Task instructions =>
Reproduce, unaltered, the line with "has width=724, height=1568." along with every line that follows it in the records, up to the last.

Material for this exercise =>
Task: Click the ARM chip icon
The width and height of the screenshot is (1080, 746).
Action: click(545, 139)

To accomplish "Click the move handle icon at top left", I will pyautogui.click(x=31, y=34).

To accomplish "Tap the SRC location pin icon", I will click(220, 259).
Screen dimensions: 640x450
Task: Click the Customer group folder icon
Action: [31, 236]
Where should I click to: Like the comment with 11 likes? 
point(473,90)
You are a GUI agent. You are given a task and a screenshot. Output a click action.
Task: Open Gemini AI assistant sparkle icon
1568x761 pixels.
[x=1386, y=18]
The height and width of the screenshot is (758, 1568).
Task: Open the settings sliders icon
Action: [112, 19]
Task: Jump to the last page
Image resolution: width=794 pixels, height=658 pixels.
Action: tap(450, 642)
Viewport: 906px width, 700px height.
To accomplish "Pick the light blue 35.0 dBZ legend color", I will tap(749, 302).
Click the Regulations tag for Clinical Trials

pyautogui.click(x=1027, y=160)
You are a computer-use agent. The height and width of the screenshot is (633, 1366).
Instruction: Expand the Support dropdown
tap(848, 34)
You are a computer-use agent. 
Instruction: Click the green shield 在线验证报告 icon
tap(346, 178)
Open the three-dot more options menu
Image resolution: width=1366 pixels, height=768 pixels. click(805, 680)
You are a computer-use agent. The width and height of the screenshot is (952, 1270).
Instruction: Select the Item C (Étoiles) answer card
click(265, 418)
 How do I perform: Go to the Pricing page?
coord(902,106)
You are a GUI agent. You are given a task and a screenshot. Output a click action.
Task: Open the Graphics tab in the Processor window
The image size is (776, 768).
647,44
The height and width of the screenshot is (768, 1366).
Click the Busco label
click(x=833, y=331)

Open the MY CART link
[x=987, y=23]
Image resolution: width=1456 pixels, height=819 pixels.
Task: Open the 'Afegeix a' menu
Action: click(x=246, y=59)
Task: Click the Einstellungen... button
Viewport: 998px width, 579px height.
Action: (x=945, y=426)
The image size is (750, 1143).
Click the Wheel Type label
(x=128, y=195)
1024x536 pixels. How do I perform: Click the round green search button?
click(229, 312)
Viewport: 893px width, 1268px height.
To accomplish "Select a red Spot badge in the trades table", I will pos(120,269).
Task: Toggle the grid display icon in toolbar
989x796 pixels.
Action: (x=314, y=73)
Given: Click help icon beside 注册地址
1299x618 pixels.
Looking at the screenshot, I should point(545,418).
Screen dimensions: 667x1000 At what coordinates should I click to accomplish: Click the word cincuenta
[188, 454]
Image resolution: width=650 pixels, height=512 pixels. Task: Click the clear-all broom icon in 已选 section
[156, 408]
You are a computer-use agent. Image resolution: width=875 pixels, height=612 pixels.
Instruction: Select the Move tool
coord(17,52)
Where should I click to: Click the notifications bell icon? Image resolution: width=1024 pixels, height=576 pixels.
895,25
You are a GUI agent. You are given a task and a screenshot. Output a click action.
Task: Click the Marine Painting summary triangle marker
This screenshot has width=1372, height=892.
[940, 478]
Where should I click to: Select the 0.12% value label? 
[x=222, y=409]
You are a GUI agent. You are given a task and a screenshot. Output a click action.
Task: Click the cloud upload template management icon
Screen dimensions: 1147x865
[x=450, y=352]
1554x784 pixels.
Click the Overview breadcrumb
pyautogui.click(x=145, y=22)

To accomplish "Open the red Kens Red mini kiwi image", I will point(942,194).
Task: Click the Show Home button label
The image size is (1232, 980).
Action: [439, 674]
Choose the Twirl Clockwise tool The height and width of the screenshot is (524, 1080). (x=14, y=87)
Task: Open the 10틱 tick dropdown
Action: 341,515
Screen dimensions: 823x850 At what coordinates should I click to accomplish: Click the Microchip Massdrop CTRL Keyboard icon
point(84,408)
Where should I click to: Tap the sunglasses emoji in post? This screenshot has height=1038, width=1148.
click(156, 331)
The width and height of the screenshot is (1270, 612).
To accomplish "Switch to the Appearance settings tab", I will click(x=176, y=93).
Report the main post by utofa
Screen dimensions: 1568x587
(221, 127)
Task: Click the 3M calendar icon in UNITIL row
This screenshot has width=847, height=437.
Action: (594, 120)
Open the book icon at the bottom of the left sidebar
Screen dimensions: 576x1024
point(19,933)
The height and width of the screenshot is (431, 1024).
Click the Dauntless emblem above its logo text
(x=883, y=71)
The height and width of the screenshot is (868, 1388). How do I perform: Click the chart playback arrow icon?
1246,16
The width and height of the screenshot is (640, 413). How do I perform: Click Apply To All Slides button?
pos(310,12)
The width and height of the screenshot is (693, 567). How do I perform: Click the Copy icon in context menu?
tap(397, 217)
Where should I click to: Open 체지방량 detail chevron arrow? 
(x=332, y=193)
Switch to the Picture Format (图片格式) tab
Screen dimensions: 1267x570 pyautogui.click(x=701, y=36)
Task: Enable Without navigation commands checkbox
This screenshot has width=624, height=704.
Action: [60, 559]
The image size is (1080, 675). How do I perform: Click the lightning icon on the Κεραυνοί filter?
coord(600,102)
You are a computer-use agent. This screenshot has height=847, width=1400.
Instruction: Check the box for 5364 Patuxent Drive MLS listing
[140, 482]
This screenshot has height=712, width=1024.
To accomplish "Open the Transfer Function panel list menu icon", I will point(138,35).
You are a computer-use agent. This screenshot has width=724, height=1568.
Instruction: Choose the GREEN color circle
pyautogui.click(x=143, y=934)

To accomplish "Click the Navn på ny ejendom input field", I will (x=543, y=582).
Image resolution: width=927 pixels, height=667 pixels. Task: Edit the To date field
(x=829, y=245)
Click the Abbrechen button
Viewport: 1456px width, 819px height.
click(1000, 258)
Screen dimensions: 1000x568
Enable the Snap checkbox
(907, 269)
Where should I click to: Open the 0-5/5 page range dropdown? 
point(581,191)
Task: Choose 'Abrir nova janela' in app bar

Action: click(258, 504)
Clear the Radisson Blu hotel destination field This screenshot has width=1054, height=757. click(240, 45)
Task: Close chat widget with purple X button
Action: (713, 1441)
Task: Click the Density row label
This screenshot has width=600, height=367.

Result for this exercise =>
You are a computer-use agent. This screenshot has width=724, height=1568.
Instruction: Choose the GREEN color circle
pyautogui.click(x=143, y=934)

To accomplish "Click the Navn på ny ejendom input field", I will (x=543, y=582).
Image resolution: width=927 pixels, height=667 pixels. Task: Edit the To date field
(x=829, y=245)
Click the Abbrechen button
Viewport: 1456px width, 819px height.
click(1000, 258)
Screen dimensions: 1000x568
Enable the Snap checkbox
(907, 269)
Where should I click to: Open the 0-5/5 page range dropdown? 
point(581,191)
Task: Choose 'Abrir nova janela' in app bar

Action: click(258, 504)
Clear the Radisson Blu hotel destination field This screenshot has width=1054, height=757. click(240, 45)
Task: Close chat widget with purple X button
Action: (713, 1441)
Task: Click the Density row label
This screenshot has width=600, height=367.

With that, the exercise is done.